[[ Excerpted data, beginning ]]

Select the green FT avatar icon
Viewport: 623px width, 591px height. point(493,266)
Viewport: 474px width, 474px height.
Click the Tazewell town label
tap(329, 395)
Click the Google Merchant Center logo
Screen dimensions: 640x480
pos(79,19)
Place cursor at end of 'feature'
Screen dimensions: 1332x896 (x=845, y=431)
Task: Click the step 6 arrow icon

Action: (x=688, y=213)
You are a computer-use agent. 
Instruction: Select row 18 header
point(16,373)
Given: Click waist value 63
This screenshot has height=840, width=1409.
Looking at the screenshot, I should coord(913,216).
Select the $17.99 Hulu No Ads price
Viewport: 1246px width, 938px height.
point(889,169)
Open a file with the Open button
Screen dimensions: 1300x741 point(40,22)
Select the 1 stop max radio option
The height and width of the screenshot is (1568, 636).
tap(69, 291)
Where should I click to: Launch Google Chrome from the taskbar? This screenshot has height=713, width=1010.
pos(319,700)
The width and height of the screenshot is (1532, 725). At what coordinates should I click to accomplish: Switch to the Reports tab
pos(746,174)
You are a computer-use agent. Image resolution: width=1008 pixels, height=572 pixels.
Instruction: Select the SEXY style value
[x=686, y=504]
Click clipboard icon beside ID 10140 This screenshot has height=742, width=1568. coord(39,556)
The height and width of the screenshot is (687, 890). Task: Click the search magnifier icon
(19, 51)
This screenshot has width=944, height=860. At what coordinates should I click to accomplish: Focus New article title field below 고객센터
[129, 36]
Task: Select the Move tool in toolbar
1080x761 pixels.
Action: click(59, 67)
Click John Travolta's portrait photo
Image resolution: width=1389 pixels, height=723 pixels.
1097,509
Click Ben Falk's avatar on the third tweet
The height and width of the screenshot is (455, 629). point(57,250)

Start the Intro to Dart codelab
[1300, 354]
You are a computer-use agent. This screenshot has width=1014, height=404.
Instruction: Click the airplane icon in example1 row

[[ Excerpted data, end ]]

- **Problem**
If a line of the records includes the string "computer", copy it out.

- **Finished task**
You are a computer-use agent. 
You are a computer-use agent. Image resolution: width=1008 pixels, height=572 pixels.
You are a computer-use agent. This screenshot has width=1014, height=404.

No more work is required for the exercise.